The obvious answer is that we need to form creative teams that merge the best talent of Hollywood and Silicon Valley. Right -- just like Rocket Science.

Shotgun marriages don’t work. The worst mistake you can make is to take some "top Hollywood talent" and some "top Silicon Valley talent" and put them together on the same team. Sorry, you can’t have two prima donnas in one show. What makes a person "top talent" in his/her respective field? It’s excellence in that field which pretty much precludes competence in a radically different field. You wouldn’t expect a great actor to be good at woodworking, or a hotshot director to be a hotshot brain surgeon, or a stellar screenwriter to be a topnotch golfer, would you? So why would you expect any of these people to be good at interactivity? And the same thing goes, of course, for the Silicon Valley people trying to do storytelling.

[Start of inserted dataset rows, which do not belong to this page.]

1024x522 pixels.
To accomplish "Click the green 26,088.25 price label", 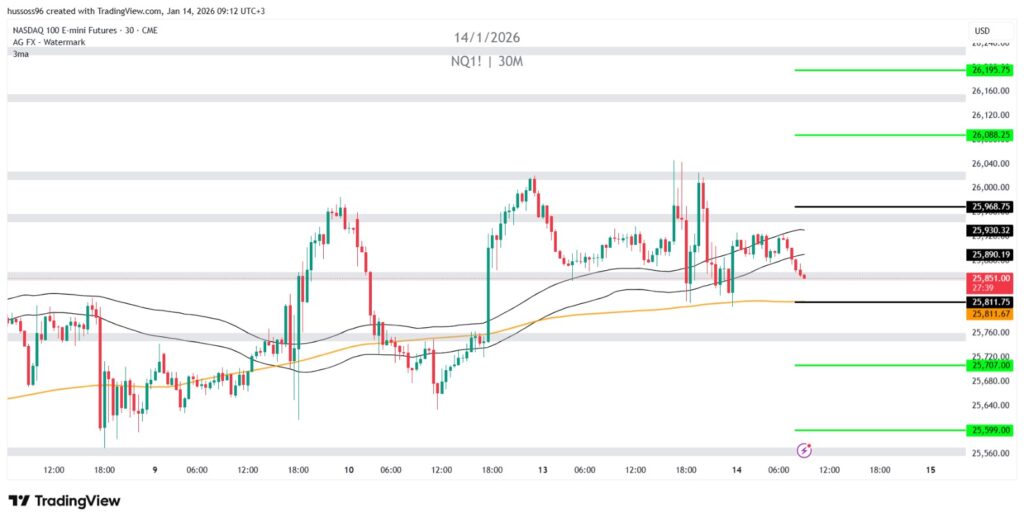I will coord(990,135).
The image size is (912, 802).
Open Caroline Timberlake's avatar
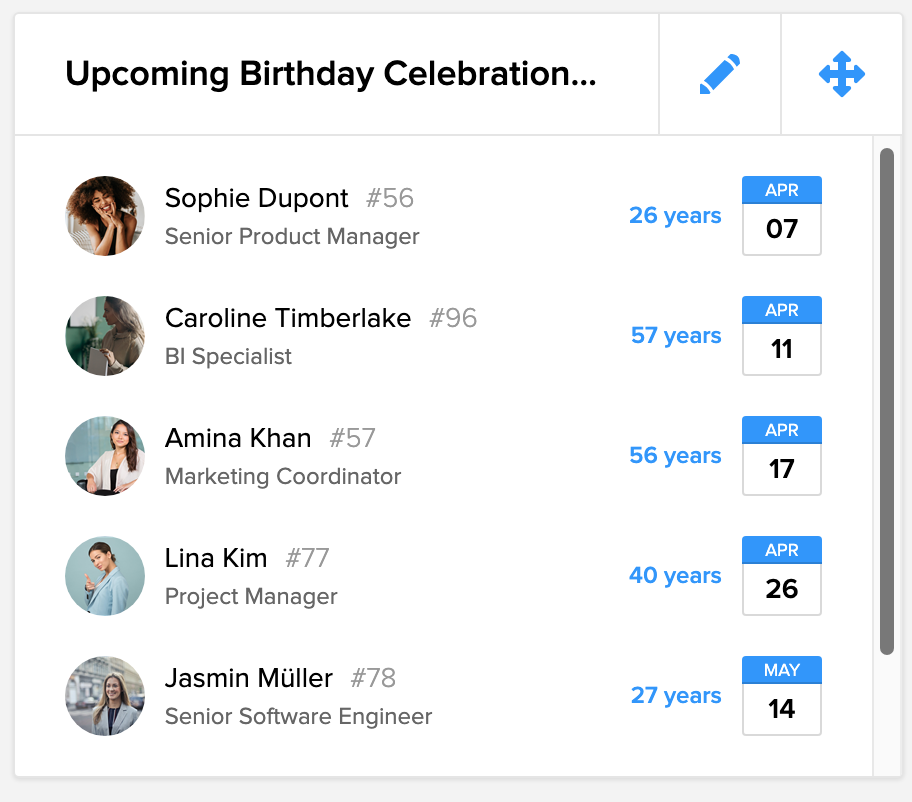(x=105, y=336)
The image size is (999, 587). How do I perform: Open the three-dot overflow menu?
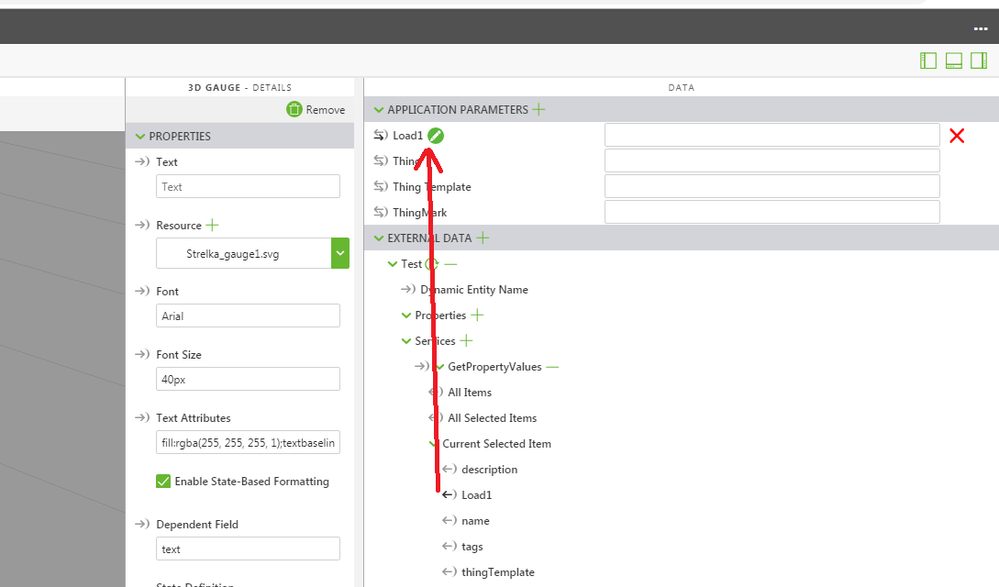[980, 29]
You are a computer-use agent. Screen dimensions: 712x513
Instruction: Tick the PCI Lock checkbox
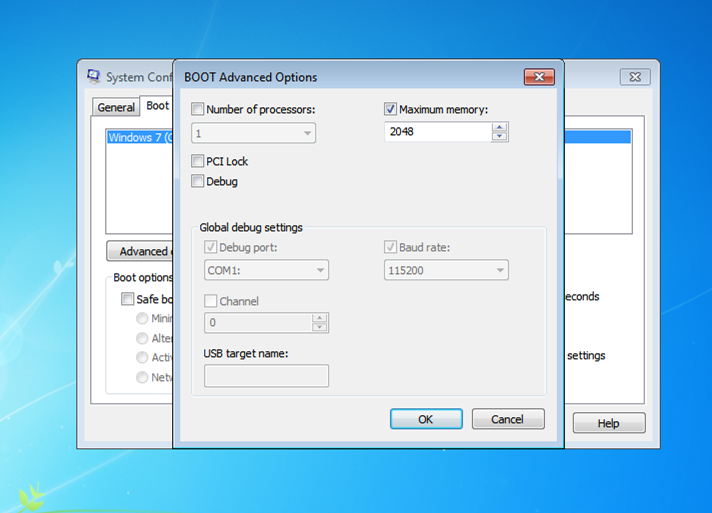click(x=198, y=161)
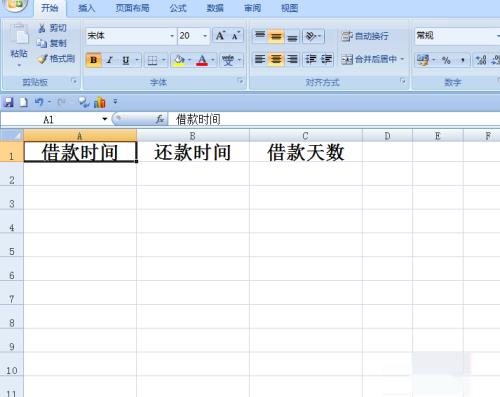
Task: Click the Increase Indent icon
Action: (326, 60)
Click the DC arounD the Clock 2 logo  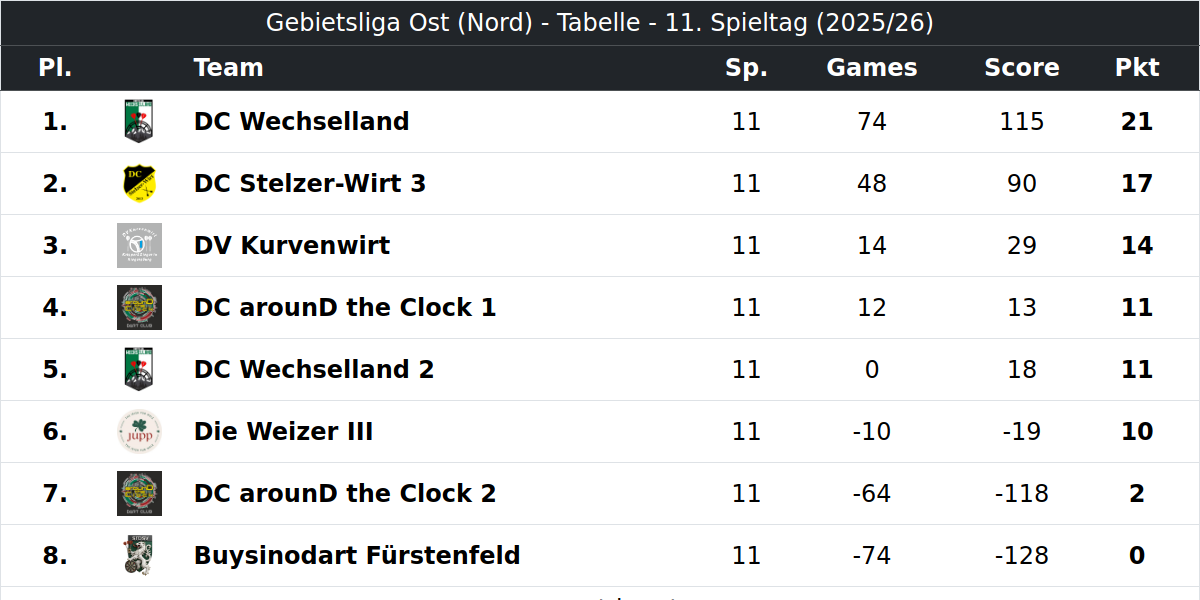pyautogui.click(x=138, y=493)
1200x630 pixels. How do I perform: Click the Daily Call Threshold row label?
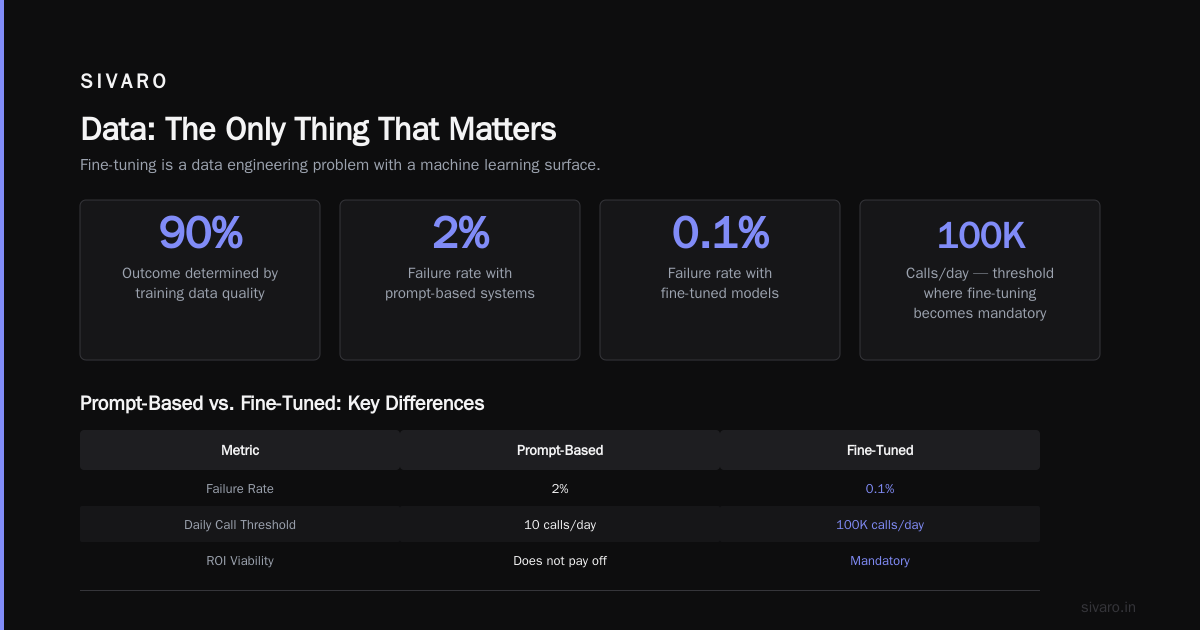[240, 525]
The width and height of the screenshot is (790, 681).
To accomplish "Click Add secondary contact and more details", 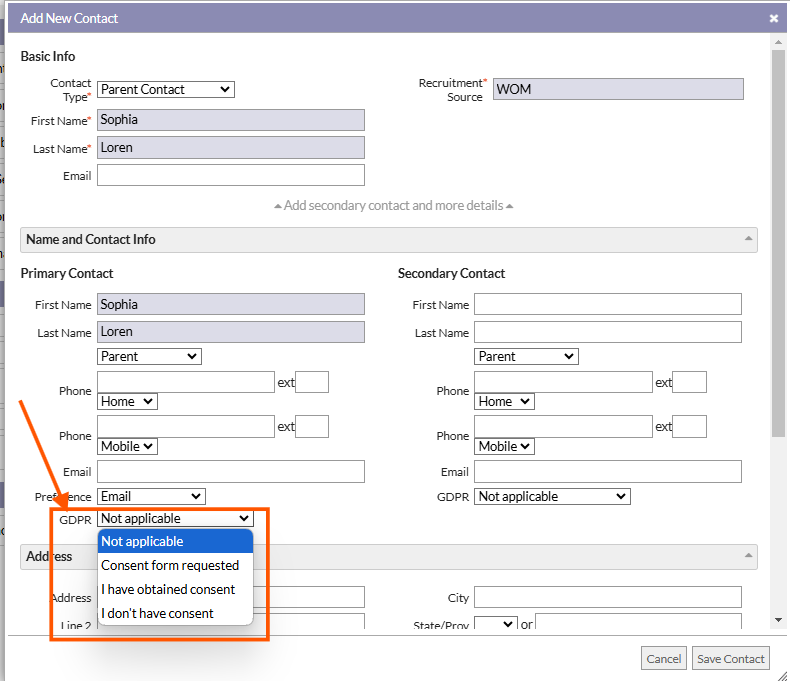I will (x=393, y=205).
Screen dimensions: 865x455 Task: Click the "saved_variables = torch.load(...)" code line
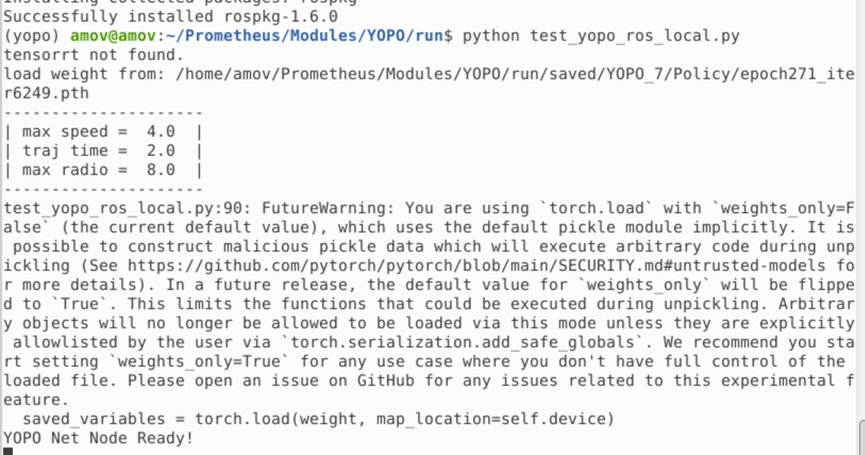coord(318,419)
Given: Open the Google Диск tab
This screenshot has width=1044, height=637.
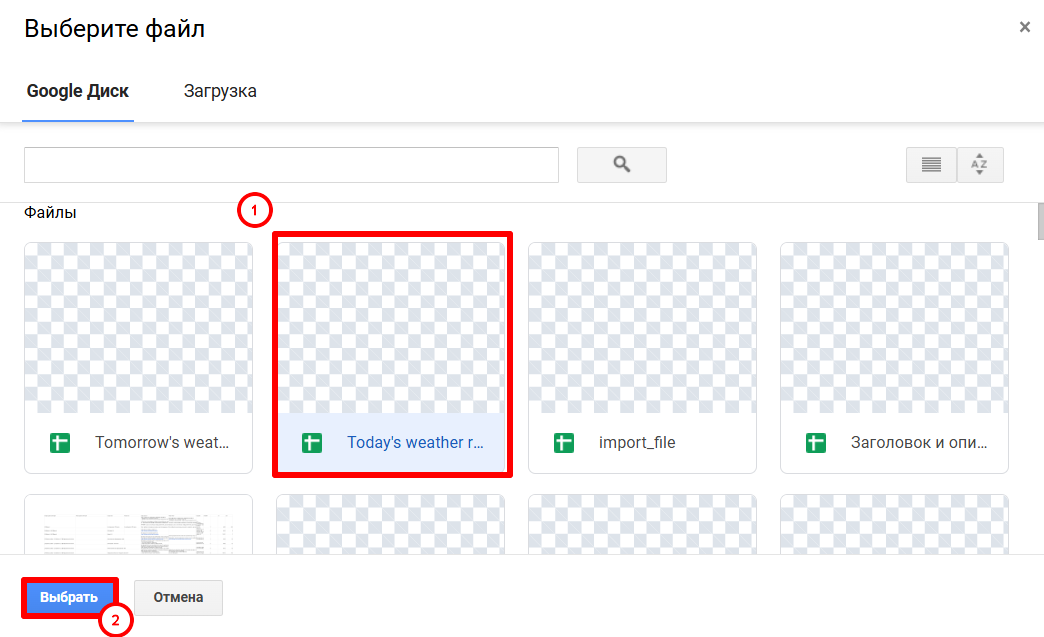Looking at the screenshot, I should click(78, 91).
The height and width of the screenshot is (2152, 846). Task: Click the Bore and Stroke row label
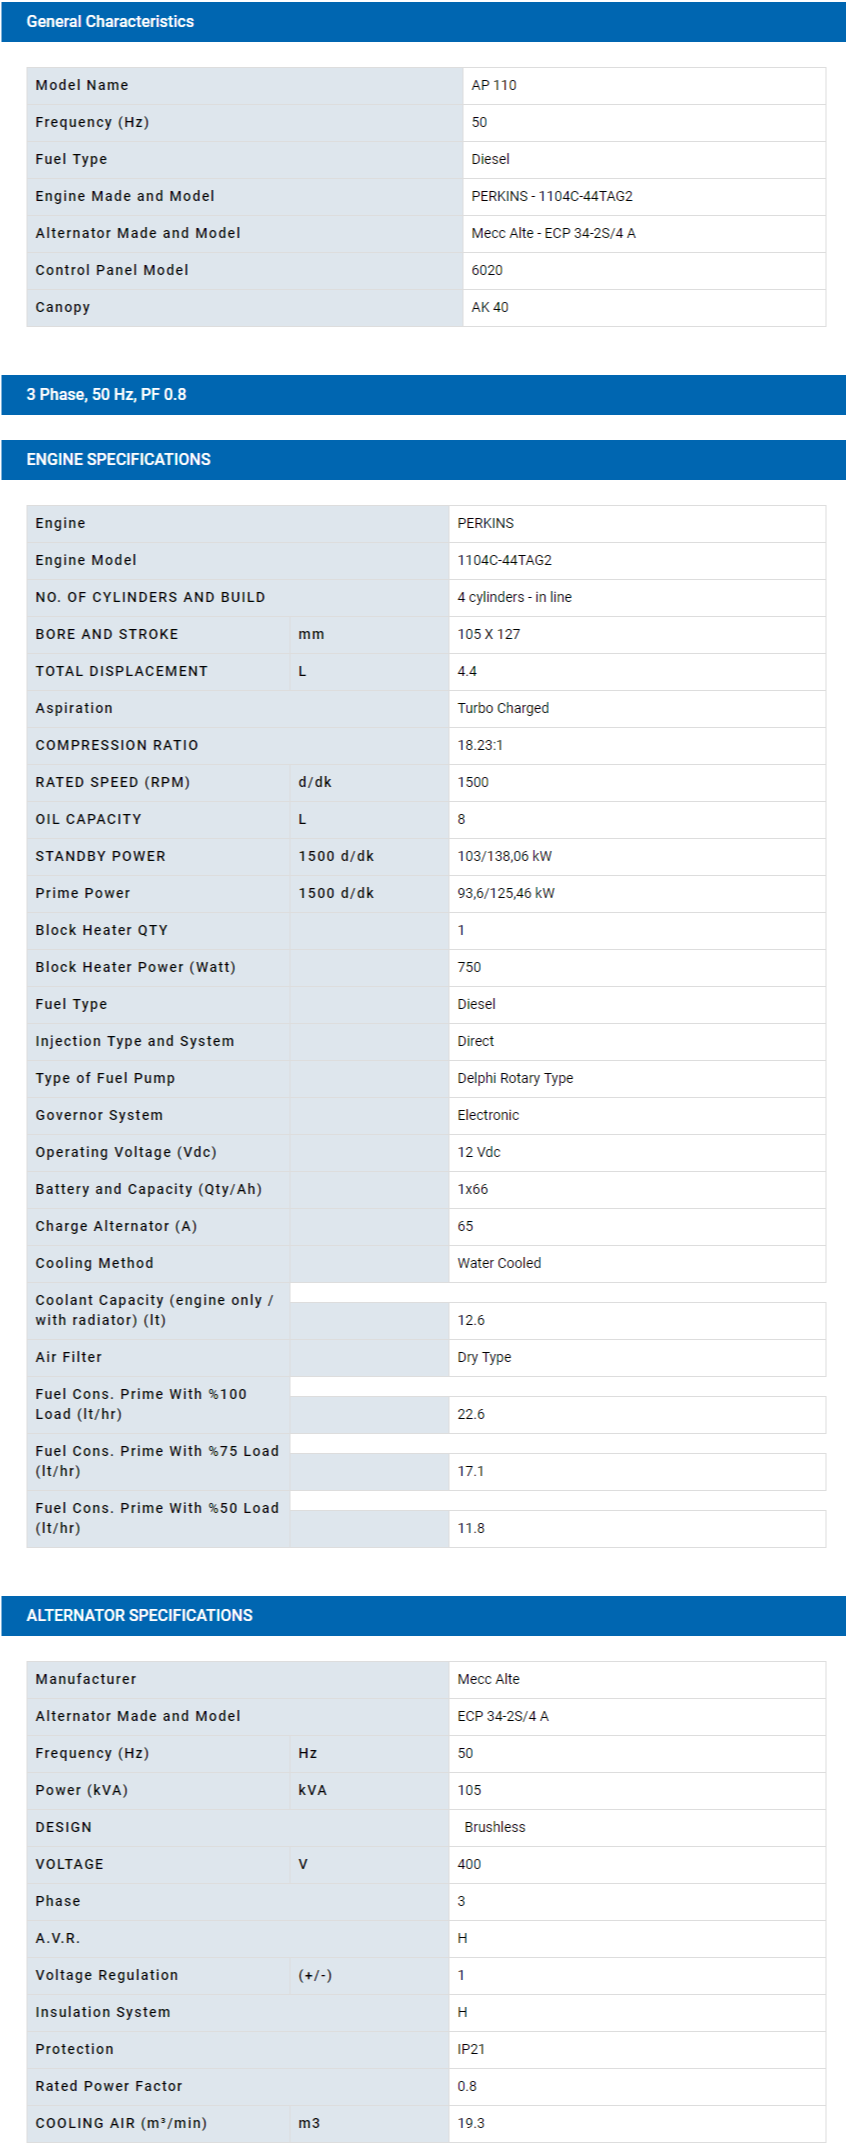pyautogui.click(x=107, y=635)
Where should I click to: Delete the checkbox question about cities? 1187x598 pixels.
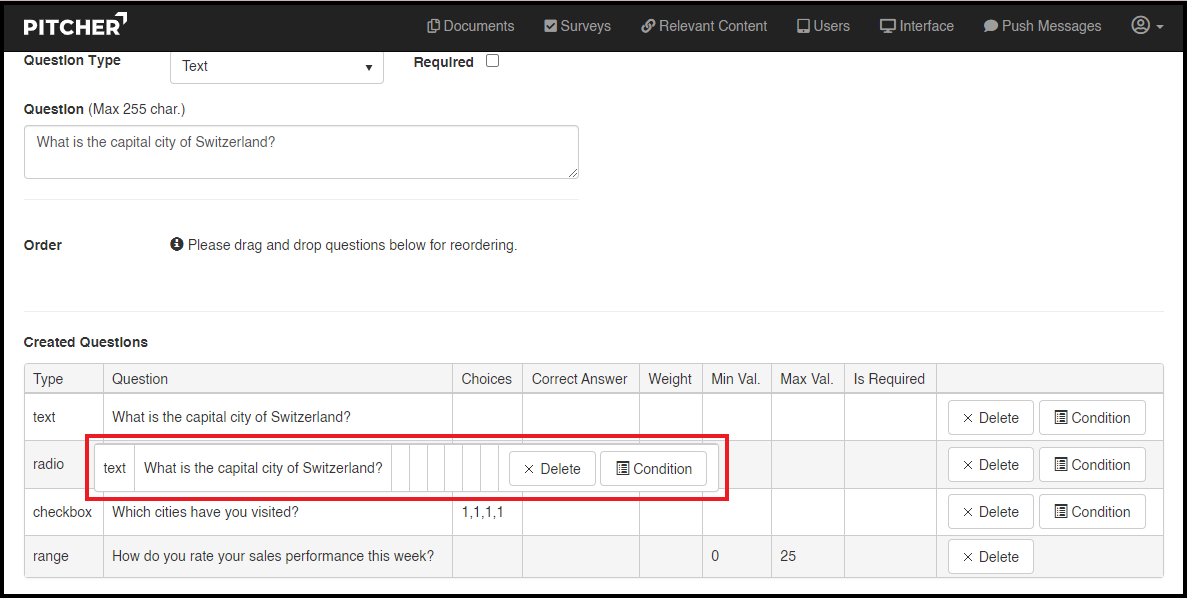pyautogui.click(x=990, y=512)
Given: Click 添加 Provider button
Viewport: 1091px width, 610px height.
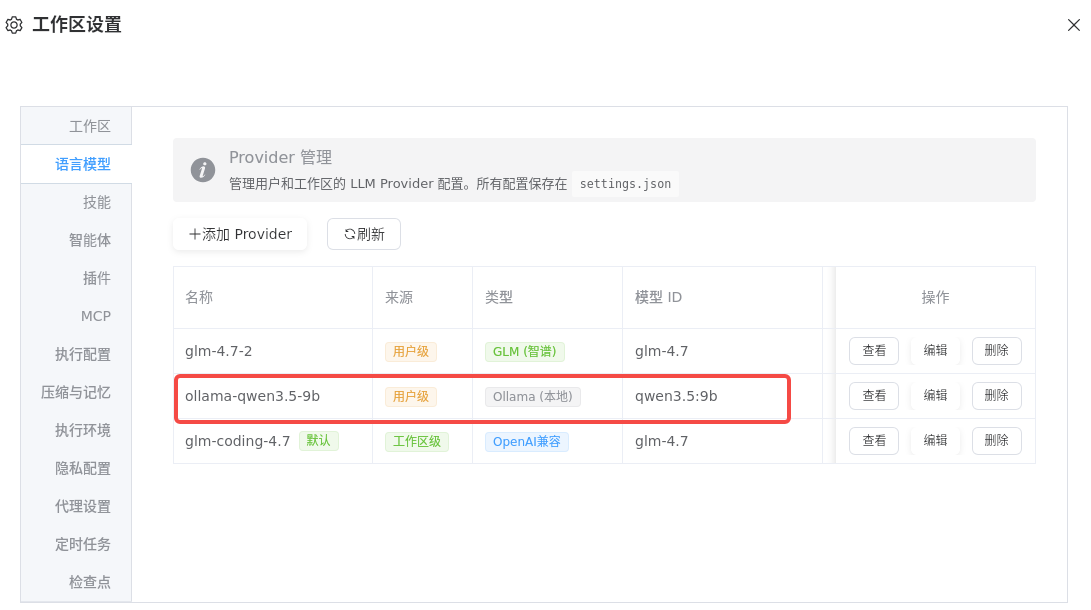Looking at the screenshot, I should [x=240, y=234].
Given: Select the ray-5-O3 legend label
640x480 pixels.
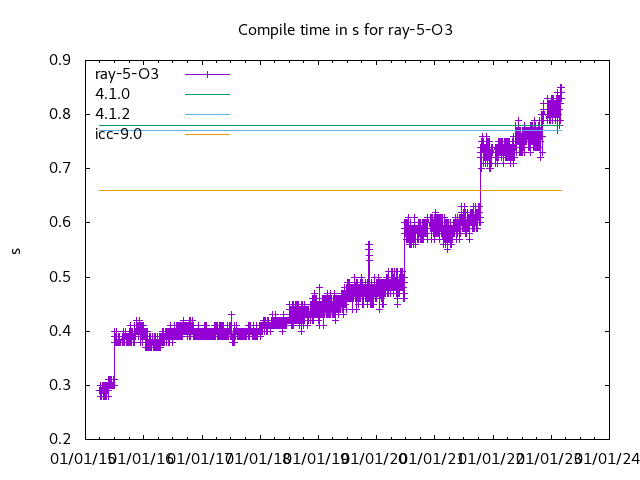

You can’t get a duck by strapping footfins onto a chicken, nor by gluing feathers onto a carp. You need an organic integration of both sets of skills, and jamming people with disparate skills onto one team does not constitute "organic integration". You need one person with strong interactive talents and strong storytelling talents, for the Two Cultures War is better fought across a corpus callosum than across a meeting room table.

Right now, such people don’t exist. You have to grow them. You most certainly don’t start with a big name person from one field and then hope that they can learn the other field. The net talent of a bi-talented person is not the sum of the individual talents, it’s the product. Thus, a "10" in the storytelling side who learns enough to be a "1" on the interactivity side doesn’t perform anywhere near as well as somebody who’s a "5" in each of the two fields. Like genes, they don’t average; the dominant gene wins and the recessive gene loses.

The way to do it is to start with some bright-eyed, bushytailed kid with lots of promise and very little else, and then force that kid to play on both sides of the fence. A young person has less to unlearn than an old pro. Moreover, I think that you’re better off starting with arts/humanities people than with science/technology people. My impression is that one programmer in a hundred has the aptitude to learn storytelling, but one writer in ten has the aptitude to learn programming. Programmers are made, but artists are born.

Think of this approach as court-ordered busing for the Two Cultures. And like the race problem, it won’t be solved by getting the old racists of the world to talk nice to each other. They’ll never get it. Every penny you spend trying to get them to work together is money down the drain.